Formation of Memory Assemblies through the DNA Sensing Tlr9 Pathway

As hippocampal neurons respond to diverse types of information a subset assembles into stable microcircuits representing a memory. Those neurons typically undergo energy-intensive molecular adaptations, which occasionally results in transient DNA damage. We found, however, discrete clusters of excitatory hippocampal CA1 neurons showing persistent dsDNA breaks, nuclear envelope ruptures, and perinuclear release of histone and dsDNA fragments for hours after learning. Following these early events, some neurons acquired an inflammatory phenotype involving activation of Toll-like receptor 9 (Tlr9) signaling and accumulation of centrosomal DNA damage repair (DDR) complexes. Neuron-specific knockdown of Tlr9 impaired memory while blunting CFC-induced changes of gene expression in specific clusters of excitatory CA1 neurons. Most notably, Tlr9 played an essential role in centrosome function, including DDR, ciliogenesis, and build-up of perineuronal nets (PNN).
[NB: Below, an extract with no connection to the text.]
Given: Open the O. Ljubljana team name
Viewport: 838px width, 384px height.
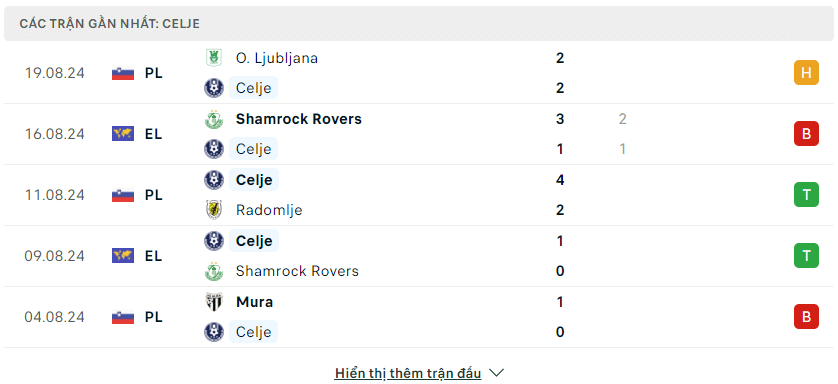Looking at the screenshot, I should coord(277,58).
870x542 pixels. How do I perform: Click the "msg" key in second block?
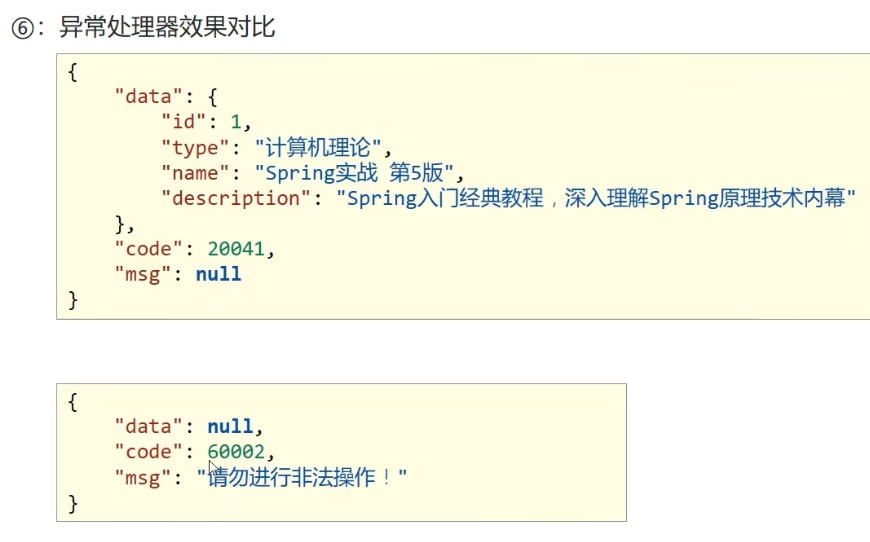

We demonstrate a novel cascade of learning-induced molecular events in discrete neuronal clusters undergoing dsDNA damage and Tlr9-mediated repair, resulting in their recruitment to memory circuits. With compromised Tlr9 function, this fundamental memory mechanism becomes a gateway to genomic instability and cognitive impairments, which have been implicated in accelerated senescence, psychiatric disorders, and neurodegenerative disorders. Maintaining the integrity of Tlr9 inflammatory signaling thus emerges as a promising preventive strategy for neurocognitive deficits. To investigate the effect of contextual fear conditioning (CFC) and the role of Tlr9 signaling in CFC, we knocked out Tlr9 in neurons of the dorsal hippocampus (Tlr9 KO) and performed snRNA-seq to determine cell type specifc effects of CFC, Tlr9 KO, or both. To determine gene expression changes following fear conditioning, we compared mice that underwent CFC to naive mice (home cage controls). To determine Tlr9 driven gene expression changes, we compared fear conditioned Tlr9 KO mice to control mice (viral injection lacking Cre). Lastly, to ensure expression changes were due to Tlr9 KO and CFC rather than the KO alone, we compared naive Tlr9 KO mice to naive control mice.